By Pastor George Van Alstine
Christianity has generally held that moral rights and wrongs are absolute, clearly and uncompromisingly revealed by God. Some other religions consider moral decisions to be relative, that is, dependent on the circumstances of each particular case. This has been a major dividing line that helps define true Christianity,
In the middle of the twentieth century, some liberal Protestant scholars began talking about “Situational Ethics” as the way modern Christians should approach moral issues. Predictably, that created a backlash among traditional “Bible-believers” prompting them to reaffirm strongly that true Christianity must stand for absolutes in morality.
Actually, there has always been a recognition among serious Christian thinkers that, while some moral questions seem to be clearly portrayed in the Bible as having absolute answers, others are either not addressed or are answered in a way that seems to apply only to a particular culture. Murder, stealing and adultery are presented as absolutely wrong. Eating pork is forbidden, but modern Christians think of this Old Testament taboo as not binding on them. And even though many conservative Christians treat it as a Biblical absolute, the morality of abortion is not directly discussed in the Bible at all.
A recent conversation with the Rabbi of our local synagogue forced me to think about things in a new way. While eating in a restaurant, we began talking about Jewish Kosher foods and, particularly, how careful observant Jews are to make sure foods are prepared and served in just the right way. I mentioned that I felt uncomfortable eating forbidden foods in his presence. He said: “That’s something Christians don’t understand; we don’t think eating pork is wrong for you, we just think it’s wrong for us. It’s part of God’s covenant with the Jewish people; for others it’s not a moral issue at all.” It’s the next part of the Rabbi’s statement that had never occurred to me at all: “Even the Ten Commandments are part of God’s special covenant with Israel ; they weren’t given to the whole human race at the time of Creation; they were given to the Israelites after the Exodus from Egypt.”

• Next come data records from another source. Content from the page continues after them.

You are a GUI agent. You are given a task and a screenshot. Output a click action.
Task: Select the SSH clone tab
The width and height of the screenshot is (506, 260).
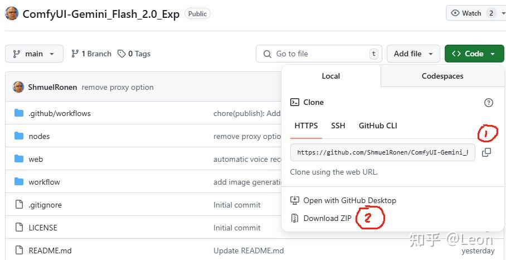pos(338,126)
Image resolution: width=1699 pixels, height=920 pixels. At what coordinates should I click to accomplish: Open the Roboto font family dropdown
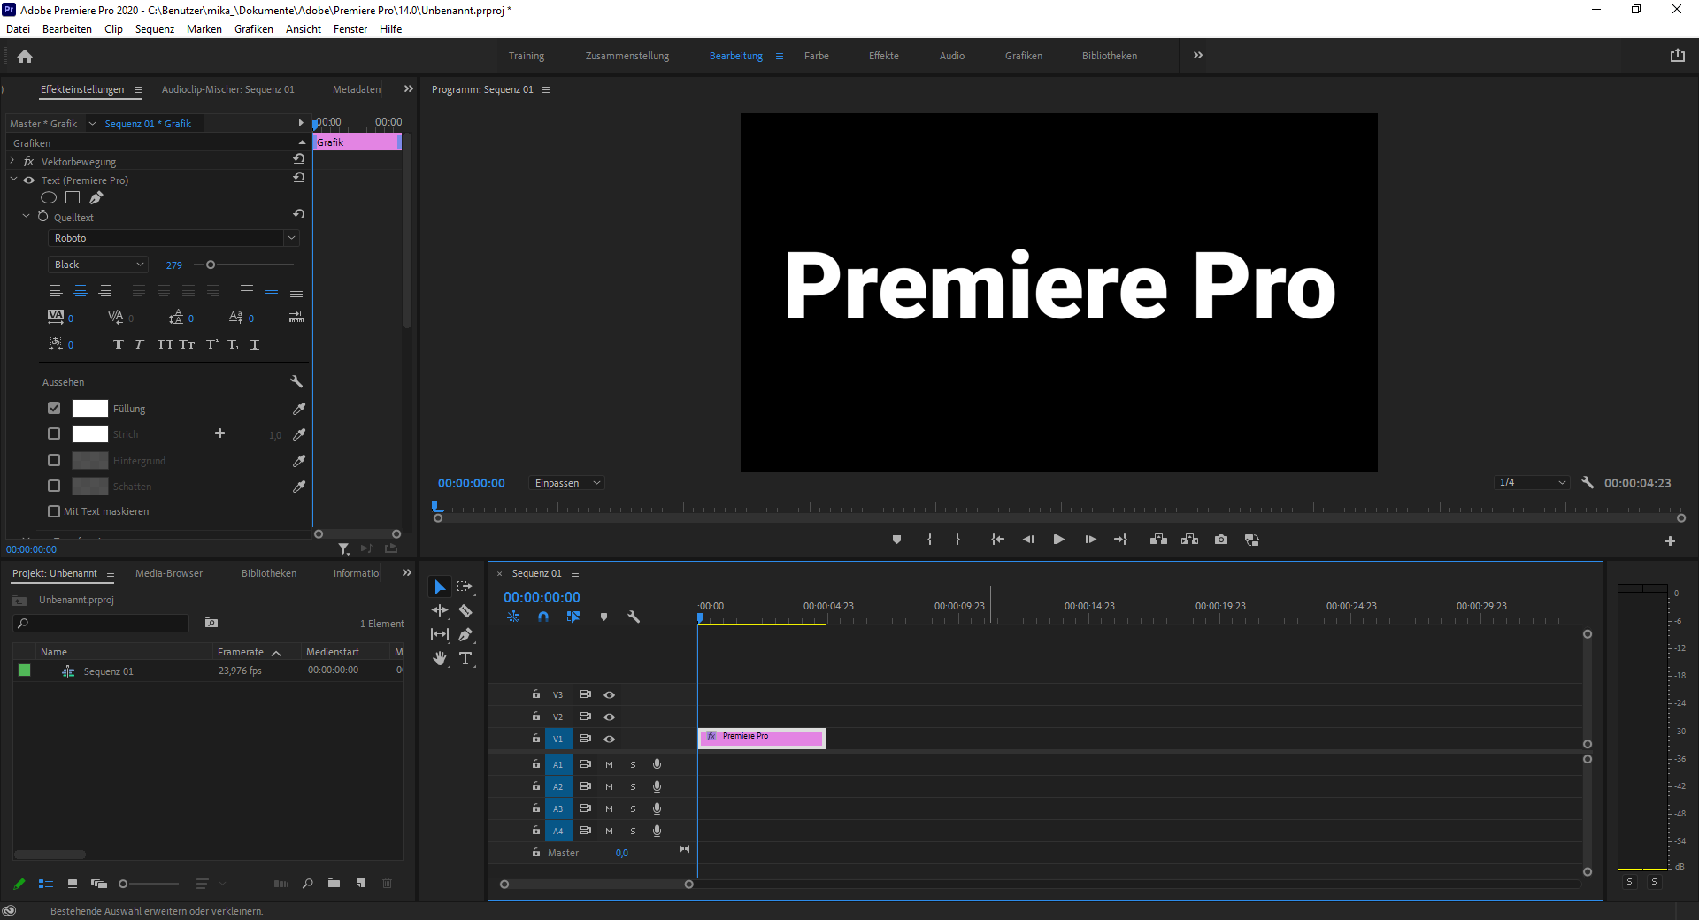pos(173,238)
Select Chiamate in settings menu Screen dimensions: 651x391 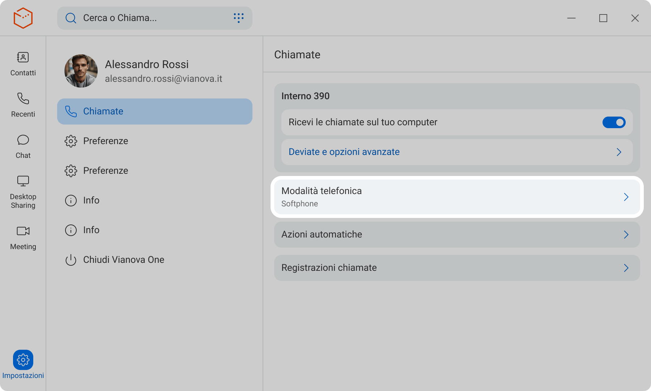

Whoa! I guess I was brought up to think that there’s nothing more absolute than the Ten Commandments. Certainly this list of Thou-shalt-nots applies to the whole human race. As I thought about it, I had to admit to myself that Christians had already decided that a good many of the laws God gave to the Israelites did not apply to us. Among these “outdated” religious rules was even one of the revered Ten Commandments: “Remember the Sabbath (seventh) day, and keep it holy.” The early Christian community decided to discard seventh-day observance in favor of the first day of the week, “The Lord’s Day,” the day of Jesus’ resurrection. Were they messing with an absolute?
The One who founded Christianity reaffirmed the authority of the Old Testament law in the strongest terms:
“Do not think that I have come to abolish the law . . . I have come not to abolish but to fulfill. . . Not one stroke of a letter will pass from the law until all is accomplished.” (Matthew 5:18)
So what’s absolute, and what’s relative?